À Yaoundé, quarante et un gouverneurs de banques centrales ont posé sur la table un vieux rêve africain, celui d’une institution monétaire unique capable d’unifier, de protéger et de stabiliser les économies du continent. Sous l’égide de l’Institut monétaire africain, la perspective d’une Banque centrale africaine à l’horizon 2026 revient dans le débat, portée par l’urgence climatique et la fragilité persistante des systèmes financiers.
Sécheresses, inondations et crises alimentaires bouleversent déjà les équilibres budgétaires. Face à ces chocs répétés, la coordination n’est plus une option mais une nécessité. Pourtant, derrière l’enthousiasme politique, demeure la complexité d’un continent aux réalités économiques profondément contrastées.

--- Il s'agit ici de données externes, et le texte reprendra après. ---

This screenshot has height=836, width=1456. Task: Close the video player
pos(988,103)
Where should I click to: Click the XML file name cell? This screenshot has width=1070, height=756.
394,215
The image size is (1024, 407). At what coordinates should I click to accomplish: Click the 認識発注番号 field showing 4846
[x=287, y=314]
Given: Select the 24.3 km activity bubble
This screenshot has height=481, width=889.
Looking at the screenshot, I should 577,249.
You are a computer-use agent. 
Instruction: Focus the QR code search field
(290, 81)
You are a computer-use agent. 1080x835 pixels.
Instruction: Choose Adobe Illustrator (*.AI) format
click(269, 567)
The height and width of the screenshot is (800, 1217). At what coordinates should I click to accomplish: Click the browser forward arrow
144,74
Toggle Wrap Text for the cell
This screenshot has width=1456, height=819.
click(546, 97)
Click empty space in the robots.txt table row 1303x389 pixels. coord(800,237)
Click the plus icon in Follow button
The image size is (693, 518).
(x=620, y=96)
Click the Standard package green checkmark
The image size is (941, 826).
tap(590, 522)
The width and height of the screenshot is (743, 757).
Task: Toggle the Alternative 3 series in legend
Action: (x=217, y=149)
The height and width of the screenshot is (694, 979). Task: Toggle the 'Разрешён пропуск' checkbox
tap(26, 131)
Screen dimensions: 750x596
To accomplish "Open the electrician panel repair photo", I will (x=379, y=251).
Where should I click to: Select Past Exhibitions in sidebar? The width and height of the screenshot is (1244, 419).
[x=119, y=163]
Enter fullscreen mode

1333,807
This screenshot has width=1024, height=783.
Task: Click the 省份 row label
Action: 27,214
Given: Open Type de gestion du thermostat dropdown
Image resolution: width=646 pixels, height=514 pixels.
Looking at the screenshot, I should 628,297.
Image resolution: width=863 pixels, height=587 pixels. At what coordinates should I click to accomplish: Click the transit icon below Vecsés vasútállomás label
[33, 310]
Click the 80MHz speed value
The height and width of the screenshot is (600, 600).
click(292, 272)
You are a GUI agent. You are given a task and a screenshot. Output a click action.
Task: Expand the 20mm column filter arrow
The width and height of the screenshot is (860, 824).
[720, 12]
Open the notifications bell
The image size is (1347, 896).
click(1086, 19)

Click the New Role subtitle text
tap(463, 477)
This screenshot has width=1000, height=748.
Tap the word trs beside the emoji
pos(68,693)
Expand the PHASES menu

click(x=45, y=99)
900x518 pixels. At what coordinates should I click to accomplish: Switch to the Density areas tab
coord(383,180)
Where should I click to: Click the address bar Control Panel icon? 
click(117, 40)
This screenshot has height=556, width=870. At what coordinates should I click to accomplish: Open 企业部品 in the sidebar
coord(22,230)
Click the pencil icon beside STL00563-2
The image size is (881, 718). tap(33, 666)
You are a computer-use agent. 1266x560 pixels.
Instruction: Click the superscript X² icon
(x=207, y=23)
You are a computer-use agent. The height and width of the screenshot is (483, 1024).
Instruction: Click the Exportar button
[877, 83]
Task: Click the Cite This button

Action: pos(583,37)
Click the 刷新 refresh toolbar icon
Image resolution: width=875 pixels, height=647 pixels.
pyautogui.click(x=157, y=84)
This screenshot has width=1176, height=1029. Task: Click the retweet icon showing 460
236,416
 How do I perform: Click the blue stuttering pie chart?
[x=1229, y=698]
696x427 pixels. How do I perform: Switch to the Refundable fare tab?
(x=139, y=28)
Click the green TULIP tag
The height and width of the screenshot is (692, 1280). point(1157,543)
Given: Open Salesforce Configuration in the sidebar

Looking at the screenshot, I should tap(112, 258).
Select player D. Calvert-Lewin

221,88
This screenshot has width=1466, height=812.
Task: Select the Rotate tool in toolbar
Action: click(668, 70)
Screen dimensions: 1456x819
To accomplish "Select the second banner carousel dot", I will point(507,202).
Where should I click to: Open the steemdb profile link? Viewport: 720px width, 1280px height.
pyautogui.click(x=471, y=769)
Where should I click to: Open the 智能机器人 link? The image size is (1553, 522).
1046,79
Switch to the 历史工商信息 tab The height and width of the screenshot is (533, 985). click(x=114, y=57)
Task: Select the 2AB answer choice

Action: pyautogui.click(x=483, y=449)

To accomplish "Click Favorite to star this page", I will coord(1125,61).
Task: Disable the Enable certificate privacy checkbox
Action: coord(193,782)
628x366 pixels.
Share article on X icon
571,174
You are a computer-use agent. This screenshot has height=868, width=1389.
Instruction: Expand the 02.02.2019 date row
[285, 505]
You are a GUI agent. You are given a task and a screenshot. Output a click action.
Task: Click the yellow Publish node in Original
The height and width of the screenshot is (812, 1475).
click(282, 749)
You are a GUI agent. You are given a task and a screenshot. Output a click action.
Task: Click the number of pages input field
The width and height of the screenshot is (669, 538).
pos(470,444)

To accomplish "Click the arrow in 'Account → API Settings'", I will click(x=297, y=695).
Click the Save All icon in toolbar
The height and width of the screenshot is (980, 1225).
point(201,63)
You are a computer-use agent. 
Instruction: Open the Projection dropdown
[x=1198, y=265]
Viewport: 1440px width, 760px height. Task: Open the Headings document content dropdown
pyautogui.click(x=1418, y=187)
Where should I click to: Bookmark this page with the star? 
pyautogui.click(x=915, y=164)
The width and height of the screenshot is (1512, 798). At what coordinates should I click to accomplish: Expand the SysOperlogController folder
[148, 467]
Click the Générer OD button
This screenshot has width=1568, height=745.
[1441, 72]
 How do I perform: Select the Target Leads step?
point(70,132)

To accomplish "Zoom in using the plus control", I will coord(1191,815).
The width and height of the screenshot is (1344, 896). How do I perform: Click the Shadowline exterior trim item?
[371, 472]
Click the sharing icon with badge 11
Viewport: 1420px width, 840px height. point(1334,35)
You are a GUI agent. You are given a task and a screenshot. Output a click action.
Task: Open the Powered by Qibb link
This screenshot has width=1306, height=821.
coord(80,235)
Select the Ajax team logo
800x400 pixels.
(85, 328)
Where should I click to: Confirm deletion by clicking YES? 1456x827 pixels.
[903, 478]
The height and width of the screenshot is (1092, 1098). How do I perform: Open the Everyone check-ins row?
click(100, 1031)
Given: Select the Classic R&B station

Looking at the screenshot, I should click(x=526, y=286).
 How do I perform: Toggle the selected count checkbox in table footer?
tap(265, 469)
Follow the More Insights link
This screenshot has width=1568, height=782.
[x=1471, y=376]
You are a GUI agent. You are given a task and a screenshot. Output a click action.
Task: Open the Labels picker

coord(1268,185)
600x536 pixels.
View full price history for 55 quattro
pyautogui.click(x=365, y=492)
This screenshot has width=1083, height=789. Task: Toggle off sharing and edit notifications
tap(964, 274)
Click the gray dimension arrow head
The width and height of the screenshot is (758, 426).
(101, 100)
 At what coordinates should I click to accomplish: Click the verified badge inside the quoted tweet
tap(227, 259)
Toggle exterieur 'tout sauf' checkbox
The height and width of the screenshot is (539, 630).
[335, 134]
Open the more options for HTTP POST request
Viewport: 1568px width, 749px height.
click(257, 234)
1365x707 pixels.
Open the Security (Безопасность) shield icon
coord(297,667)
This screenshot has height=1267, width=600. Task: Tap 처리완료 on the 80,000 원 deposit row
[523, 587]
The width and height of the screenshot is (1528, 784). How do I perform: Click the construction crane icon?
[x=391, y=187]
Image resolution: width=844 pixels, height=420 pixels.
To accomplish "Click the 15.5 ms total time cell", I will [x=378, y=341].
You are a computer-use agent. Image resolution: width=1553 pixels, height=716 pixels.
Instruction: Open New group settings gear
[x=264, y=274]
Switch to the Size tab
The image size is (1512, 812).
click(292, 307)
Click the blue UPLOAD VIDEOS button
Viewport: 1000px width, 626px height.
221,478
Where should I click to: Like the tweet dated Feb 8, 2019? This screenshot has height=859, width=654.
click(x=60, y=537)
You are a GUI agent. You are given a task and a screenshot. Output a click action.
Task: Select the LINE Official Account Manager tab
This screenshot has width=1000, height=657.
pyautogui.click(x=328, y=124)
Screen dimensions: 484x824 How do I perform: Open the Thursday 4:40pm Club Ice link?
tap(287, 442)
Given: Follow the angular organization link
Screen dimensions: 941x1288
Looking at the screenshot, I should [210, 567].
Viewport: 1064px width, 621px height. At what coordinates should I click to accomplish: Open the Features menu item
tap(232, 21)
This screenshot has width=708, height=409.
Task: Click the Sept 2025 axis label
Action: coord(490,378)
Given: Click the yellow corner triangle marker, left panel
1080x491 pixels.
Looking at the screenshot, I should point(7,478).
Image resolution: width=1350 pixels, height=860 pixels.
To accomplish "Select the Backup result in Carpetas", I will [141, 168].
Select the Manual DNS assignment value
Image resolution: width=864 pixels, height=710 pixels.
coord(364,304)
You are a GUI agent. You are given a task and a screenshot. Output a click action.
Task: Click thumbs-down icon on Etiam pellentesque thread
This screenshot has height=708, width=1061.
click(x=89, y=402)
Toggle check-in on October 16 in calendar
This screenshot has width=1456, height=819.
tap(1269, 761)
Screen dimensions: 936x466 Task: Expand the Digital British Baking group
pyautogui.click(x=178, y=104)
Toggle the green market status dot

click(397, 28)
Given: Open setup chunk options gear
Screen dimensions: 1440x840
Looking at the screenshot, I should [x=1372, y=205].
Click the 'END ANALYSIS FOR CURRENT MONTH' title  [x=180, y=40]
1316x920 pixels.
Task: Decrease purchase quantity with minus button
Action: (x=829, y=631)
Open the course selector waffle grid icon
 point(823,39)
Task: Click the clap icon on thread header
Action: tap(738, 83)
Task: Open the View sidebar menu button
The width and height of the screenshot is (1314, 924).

L’unité monétaire supposerait discipline, transparence et confiance mutuelle, trois ingrédients encore inégalement répartis.
En parallèle, la Zambie offre un signal fragile mais porteur d’espoir. Sa récente amélioration de notation par S&P récompense les efforts de restructuration et redonne une marge de crédibilité sur les marchés. Un exemple qui rappelle qu’aucune réforme n’est vaine lorsque la volonté politique accompagne la rigueur économique.